Spicy Pistachio Spread with Cilantro and Lime

Spicy and sweet thanks to cashews and peppers, this pistachio spread with cilantro and lime makes a formidable addition to a Thanksgiving menu. You can substitute other herbs for cilantro and Thai basil in this dish — regular basil, parsley, savory and chervil will all work.

TOTAL TIME:1 hour, 15 min.



  • â…“" piece of ginger
  • 2 sweet banana peppers, seeded and roughly chopped
  • ¾ cup olive oil, plus a little more
  • 2 heads garlic
  • 5 green onions
  • 2¼ cups pistachios, shelled
  • ¾ cup pumpkin seeds
  • 1 bunch cilantro, roughly chopped, plus a few whole stems reserved
  • ½ bunch Thai basil, roughly chopped, plus a few leaves reserved
  • 5 Tbsp. lime juice, plus more for garnish
  • 2 radishes, sliced paper-thin


  1. Heat the oven to 350°F. Add the ginger, chopped banana peppers and ¾ cup of olive oil to a saucepan.

  2. Cook the oil, peppers and ginger over medium-low heat until the peppers soften, 12-15 minutes. Swirl the pan occasionally. If the peppers begin to fry, reduce the heat to low. Take the pan off the stove and let the oil cool to room temperature.

  3. Slice off the tops of the heads of garlic, just enough to expose the cloves. Drizzle the tops of the garlic heads with olive oil and wrap them in one piece of foil, then place them in a baking dish. Coat the green onions with olive oil and place them around the garlic.

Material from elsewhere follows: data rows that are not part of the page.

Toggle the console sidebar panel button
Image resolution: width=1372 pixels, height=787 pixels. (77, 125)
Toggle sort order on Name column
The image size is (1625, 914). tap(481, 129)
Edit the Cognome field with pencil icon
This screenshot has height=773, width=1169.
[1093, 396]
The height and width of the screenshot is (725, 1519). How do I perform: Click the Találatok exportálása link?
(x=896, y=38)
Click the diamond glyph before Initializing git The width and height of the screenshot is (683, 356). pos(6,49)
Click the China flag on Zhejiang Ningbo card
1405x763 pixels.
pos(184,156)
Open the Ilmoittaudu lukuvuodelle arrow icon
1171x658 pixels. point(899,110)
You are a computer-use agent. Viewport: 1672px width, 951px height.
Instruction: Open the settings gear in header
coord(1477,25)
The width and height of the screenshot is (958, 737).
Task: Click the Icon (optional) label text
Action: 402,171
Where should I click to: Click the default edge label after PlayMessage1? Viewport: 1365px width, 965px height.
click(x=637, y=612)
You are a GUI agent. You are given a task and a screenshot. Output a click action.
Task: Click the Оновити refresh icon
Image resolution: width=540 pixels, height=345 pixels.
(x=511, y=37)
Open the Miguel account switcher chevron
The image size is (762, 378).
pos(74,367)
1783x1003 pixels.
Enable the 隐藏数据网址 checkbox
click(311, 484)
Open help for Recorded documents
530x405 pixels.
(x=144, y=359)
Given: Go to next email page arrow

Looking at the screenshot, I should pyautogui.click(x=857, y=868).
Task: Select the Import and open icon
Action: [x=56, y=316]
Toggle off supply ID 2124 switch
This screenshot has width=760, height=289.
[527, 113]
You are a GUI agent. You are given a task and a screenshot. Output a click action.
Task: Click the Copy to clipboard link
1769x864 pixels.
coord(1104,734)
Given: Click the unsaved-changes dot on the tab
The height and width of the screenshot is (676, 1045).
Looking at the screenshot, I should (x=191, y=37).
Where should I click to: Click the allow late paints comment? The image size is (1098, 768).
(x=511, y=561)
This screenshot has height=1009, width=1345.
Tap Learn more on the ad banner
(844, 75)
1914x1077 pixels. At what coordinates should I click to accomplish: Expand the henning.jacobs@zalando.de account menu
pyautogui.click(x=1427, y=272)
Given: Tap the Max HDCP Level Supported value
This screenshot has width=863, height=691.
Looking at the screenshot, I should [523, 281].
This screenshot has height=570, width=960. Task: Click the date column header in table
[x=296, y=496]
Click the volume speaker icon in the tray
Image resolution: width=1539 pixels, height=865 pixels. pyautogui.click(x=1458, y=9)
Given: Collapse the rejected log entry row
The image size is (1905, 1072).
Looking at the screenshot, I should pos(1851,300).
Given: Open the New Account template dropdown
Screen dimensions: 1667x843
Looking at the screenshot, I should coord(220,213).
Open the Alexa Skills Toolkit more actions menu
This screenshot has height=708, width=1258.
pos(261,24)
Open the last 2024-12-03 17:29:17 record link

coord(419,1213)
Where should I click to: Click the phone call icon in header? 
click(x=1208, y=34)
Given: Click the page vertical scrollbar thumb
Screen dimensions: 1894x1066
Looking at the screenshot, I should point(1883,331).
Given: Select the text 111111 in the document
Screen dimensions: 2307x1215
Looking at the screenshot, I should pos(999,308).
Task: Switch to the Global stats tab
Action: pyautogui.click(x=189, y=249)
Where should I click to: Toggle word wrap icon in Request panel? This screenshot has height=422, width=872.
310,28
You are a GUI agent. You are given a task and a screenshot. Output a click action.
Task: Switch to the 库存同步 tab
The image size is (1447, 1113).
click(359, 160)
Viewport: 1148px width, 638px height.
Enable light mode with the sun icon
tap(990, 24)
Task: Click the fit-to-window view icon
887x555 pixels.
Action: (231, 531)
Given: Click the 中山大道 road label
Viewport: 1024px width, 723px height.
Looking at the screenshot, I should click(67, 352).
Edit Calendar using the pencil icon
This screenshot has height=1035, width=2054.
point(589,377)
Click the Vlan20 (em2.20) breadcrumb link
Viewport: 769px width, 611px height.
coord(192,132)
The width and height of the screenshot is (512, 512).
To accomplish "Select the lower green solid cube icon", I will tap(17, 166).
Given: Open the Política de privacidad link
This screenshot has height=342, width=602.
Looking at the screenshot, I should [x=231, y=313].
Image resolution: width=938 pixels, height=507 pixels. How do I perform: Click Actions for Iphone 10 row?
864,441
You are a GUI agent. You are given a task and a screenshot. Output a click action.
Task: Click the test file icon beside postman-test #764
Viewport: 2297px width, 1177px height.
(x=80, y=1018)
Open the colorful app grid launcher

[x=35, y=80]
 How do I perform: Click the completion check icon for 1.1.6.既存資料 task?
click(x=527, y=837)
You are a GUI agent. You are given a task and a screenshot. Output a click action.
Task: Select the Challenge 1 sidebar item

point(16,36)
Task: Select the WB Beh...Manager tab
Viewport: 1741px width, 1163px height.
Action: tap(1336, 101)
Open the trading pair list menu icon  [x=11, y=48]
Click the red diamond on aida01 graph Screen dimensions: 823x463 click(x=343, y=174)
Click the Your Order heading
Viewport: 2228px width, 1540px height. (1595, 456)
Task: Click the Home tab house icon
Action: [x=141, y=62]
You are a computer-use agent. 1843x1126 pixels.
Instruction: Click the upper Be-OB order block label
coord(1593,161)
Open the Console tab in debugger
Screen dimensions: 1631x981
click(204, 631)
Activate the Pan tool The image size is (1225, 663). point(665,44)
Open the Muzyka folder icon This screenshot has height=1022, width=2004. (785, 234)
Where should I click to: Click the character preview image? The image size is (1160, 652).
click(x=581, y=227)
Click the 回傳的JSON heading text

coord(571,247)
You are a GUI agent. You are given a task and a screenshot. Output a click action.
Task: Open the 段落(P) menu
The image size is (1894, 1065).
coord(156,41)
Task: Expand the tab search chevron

  4. Spread the pistachios and pumpkin seeds in an even layer on a sheet pan. Place the dish of garlic and onions alongside the pan of pistachios in the oven.

  5. Roast the seeds and pistachios until toasted, about 7 minutes, and take them out of the oven. Continue roasting the garlic and green onions until the onions caramelize, about 40 minutes. Remove the garlic and onions from the oven and set aside.

  6. Strain the banana peppers out of the oil and set the oil aside. Add the banana peppers to a blender.

  7. Pinch the garlic cloves out of the garlic heads and add them to the blender. Chop the green onions and add them to the blender too.

  8. Portion out ½ cup of the toasted pistachios and pumpkin seeds and roughly chop them. Add the remaining nuts and seeds to the blender.

  9. Add the cilantro, Thai basil, 5 tablespoons of lime juice and the reserved olive oil to the blender. Blend the ingredients until coarse but spreadable. Transfer the spread to a serving dish.

  10. Moisten the reserved pistachios and pumpkin seeds with olive oil and press them gently into the spread. Garnish the spread with the reserved Thai basil, cilantro leaves and sliced radishes.

  11. Drizzle the spread with olive oil and lime juice. Serve with sturdy multi-grain crackers or bruschetta.